### Aim of the task:
Render all of the data below as a numbered list with one line per number, and leave out the blank lines.

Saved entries
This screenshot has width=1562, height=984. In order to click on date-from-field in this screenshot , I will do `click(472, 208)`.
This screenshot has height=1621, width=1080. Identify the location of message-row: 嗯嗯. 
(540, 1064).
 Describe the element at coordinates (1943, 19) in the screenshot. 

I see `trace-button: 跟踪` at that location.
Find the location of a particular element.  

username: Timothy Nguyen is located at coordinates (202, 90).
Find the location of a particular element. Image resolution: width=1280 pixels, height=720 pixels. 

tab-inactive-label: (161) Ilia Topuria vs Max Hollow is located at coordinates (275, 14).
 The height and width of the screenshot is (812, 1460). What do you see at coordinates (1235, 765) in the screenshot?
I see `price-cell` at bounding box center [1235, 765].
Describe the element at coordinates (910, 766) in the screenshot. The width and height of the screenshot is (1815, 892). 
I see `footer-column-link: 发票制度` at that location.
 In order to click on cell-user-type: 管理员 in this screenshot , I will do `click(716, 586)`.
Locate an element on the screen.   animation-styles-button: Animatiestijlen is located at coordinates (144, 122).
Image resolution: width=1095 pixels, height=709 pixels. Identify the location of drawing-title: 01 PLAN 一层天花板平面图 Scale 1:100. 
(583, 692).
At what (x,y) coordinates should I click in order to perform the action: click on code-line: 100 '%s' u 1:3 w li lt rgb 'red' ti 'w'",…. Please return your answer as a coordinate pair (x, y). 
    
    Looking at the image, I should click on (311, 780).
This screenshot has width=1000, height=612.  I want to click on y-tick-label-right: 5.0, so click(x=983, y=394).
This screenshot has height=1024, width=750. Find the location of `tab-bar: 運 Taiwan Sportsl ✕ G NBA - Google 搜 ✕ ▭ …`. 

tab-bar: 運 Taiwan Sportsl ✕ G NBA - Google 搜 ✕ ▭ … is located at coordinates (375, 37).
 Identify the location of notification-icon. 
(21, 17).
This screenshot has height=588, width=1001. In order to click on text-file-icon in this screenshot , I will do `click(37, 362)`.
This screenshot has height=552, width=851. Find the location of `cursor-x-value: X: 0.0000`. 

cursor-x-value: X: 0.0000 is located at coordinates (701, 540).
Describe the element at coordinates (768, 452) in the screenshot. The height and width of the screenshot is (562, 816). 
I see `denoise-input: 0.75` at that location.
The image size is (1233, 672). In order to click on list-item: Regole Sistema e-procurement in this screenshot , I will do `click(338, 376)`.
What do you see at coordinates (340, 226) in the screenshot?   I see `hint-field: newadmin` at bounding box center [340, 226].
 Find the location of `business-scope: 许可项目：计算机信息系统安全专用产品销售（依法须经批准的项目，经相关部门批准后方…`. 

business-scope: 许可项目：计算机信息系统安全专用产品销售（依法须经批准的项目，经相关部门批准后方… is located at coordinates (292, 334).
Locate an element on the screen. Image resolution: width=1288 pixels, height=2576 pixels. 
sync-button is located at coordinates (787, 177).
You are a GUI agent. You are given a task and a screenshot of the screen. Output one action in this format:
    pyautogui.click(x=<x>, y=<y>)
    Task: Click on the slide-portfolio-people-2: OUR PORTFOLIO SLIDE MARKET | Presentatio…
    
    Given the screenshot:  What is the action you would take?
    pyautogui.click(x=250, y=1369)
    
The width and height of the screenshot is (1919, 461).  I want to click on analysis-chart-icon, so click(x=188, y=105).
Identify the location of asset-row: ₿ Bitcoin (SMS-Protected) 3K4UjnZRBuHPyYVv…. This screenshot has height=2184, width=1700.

### Solution to the problem:
1. This screenshot has width=1562, height=984. In order to click on date-from-field in this screenshot , I will do `click(472, 208)`.
2. This screenshot has height=1621, width=1080. Identify the location of message-row: 嗯嗯. 
3. (540, 1064).
4.  Describe the element at coordinates (1943, 19) in the screenshot. 
5. I see `trace-button: 跟踪` at that location.
6. Find the location of a particular element.  
7. username: Timothy Nguyen is located at coordinates (202, 90).
8. Find the location of a particular element. Image resolution: width=1280 pixels, height=720 pixels. 
9. tab-inactive-label: (161) Ilia Topuria vs Max Hollow is located at coordinates (275, 14).
10.  The height and width of the screenshot is (812, 1460). What do you see at coordinates (1235, 765) in the screenshot?
11. I see `price-cell` at bounding box center [1235, 765].
12. Describe the element at coordinates (910, 766) in the screenshot. The width and height of the screenshot is (1815, 892). 
13. I see `footer-column-link: 发票制度` at that location.
14.  In order to click on cell-user-type: 管理员 in this screenshot , I will do `click(716, 586)`.
15. Locate an element on the screen.   animation-styles-button: Animatiestijlen is located at coordinates (144, 122).
16. Image resolution: width=1095 pixels, height=709 pixels. Identify the location of drawing-title: 01 PLAN 一层天花板平面图 Scale 1:100. 
17. (583, 692).
18. At what (x,y) coordinates should I click in order to perform the action: click on code-line: 100 '%s' u 1:3 w li lt rgb 'red' ti 'w'",…. Please return your answer as a coordinate pair (x, y). 
19.     Looking at the image, I should click on (311, 780).
20. This screenshot has width=1000, height=612.  I want to click on y-tick-label-right: 5.0, so click(x=983, y=394).
21. This screenshot has height=1024, width=750. Find the location of `tab-bar: 運 Taiwan Sportsl ✕ G NBA - Google 搜 ✕ ▭ …`. 
22. tab-bar: 運 Taiwan Sportsl ✕ G NBA - Google 搜 ✕ ▭ … is located at coordinates (375, 37).
23.  Identify the location of notification-icon. 
24. (21, 17).
25. This screenshot has height=588, width=1001. In order to click on text-file-icon in this screenshot , I will do `click(37, 362)`.
26. This screenshot has height=552, width=851. Find the location of `cursor-x-value: X: 0.0000`. 
27. cursor-x-value: X: 0.0000 is located at coordinates (701, 540).
28. Describe the element at coordinates (768, 452) in the screenshot. The height and width of the screenshot is (562, 816). 
29. I see `denoise-input: 0.75` at that location.
30. The image size is (1233, 672). In order to click on list-item: Regole Sistema e-procurement in this screenshot , I will do `click(338, 376)`.
31. What do you see at coordinates (340, 226) in the screenshot?   I see `hint-field: newadmin` at bounding box center [340, 226].
32.  Find the location of `business-scope: 许可项目：计算机信息系统安全专用产品销售（依法须经批准的项目，经相关部门批准后方…`. 
33. business-scope: 许可项目：计算机信息系统安全专用产品销售（依法须经批准的项目，经相关部门批准后方… is located at coordinates (292, 334).
34. Locate an element on the screen. Image resolution: width=1288 pixels, height=2576 pixels. 
35. sync-button is located at coordinates (787, 177).
36. You are a GUI agent. You are given a task and a screenshot of the screen. Output one action in this format:
37.     pyautogui.click(x=<x>, y=<y>)
38.     Task: Click on the slide-portfolio-people-2: OUR PORTFOLIO SLIDE MARKET | Presentatio…
39.     Given the screenshot:  What is the action you would take?
40.     pyautogui.click(x=250, y=1369)
41. The width and height of the screenshot is (1919, 461).  I want to click on analysis-chart-icon, so click(x=188, y=105).
42. Identify the location of asset-row: ₿ Bitcoin (SMS-Protected) 3K4UjnZRBuHPyYVv…. This screenshot has height=2184, width=1700.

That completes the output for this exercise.